His words came after Law and Justice voted together with Self-Defence, the League of Polish Families and the Polish Peasants Party in order to install Marek Jurek as speaker in the lower house.

The Civic Platform broke off coalition talks with Law and Justice after the move.

Law and Justice party chief Jaroslaw Kaczynski ruled out the possibility of a coalition with Self-Defence and the League of Polish Families however, saying "In this parliament the only possibilities are a coalition with Civic Platform or a minority government".

Self-Defence and the League of Polish Families represent a mix of Roman Catholic values and left-wing economic policies, but are united in seeking to renegotiate Poland's accession treaty with the EU.

Law and Justice's new speaker, Marek Jurek, is also a staunch catholic who was among the few party members who opposed Poland's entry into the union in 2004.

Minority government less market friendly

European Commission officials were largely preoccupied with an EU summit in Hampton Court on Thursday, but Brussels' optimism is waning that the more liberal Civic Platform will be able to balance the more aggressive political style of Law and Justice.

Meanwhile, the markets gave their own commentary, with the zloty falling steeply against the euro and investors selling Polish shares on the Warsaw stock exchange.

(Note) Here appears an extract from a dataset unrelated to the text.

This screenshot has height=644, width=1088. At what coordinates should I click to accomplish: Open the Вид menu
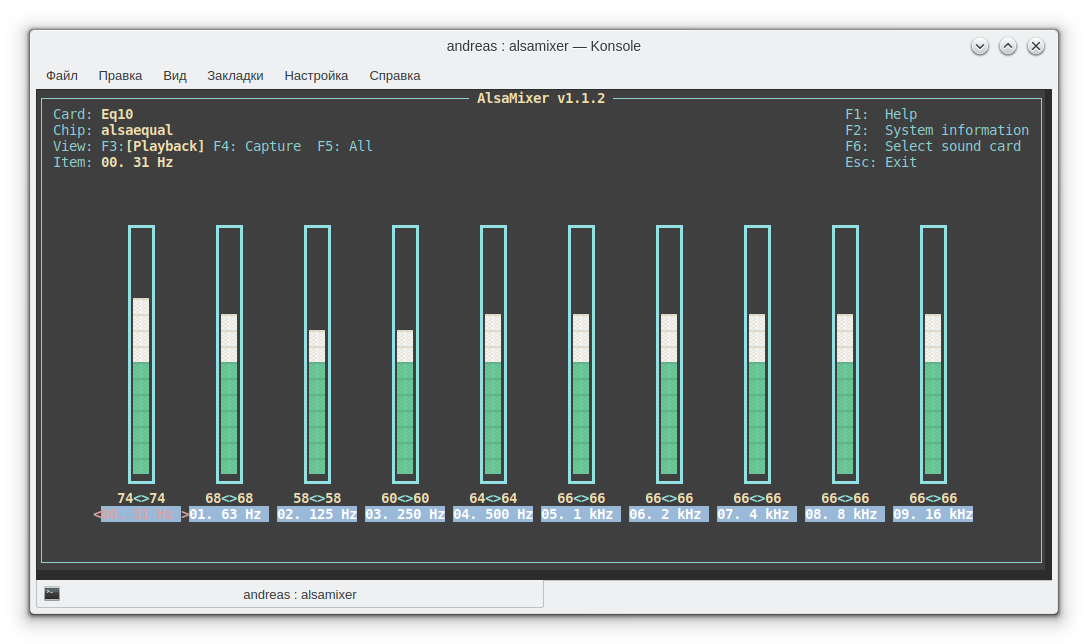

"The market reaction is due to the uncertain political direction of the new government and how relations will develop with the EU and Russia", Credit Suisse analyst Sven Schubert told EUobserver.

Law and Justice is "less market friendly" he added, pushing to delay euro entry and boost welfare spending, while slowing privatisation.

Extreme scenarios unlikely

But Mr Schubert cautioned that it is too early to speculate on a major EU rift and that investors remain confident about Poland's long-term economic and political stability.

"If a weaker zloty emerges, then we would recommend people to buy", he said.

HSBC analysts believe that Law and Justice is unlikely to ally with Self-Defence or the League of Polish families for fear of alienating its mainstream supporters and weakening its chances in the next elections.

EU diplomats have also expressed confidence that Poland will broadly continue on the same path of improving bilateral and EU relations as for the past 15 years.

Analysts added that anything that might put Poland's EU future in jeopardy would be unlikely to find public backing, with 2005 opinion surveys showing that 63-77 percent of Poles support membership.

Meanwhile, Law and Justice politicians have tried to soothe fears of a Polish radicalisation in recent days.

Party member and MEP Wojciech Roszkowski told Polish news agency PAP "We are advocates of the EU, but we criticise it due to a deficit of solidarity and unity".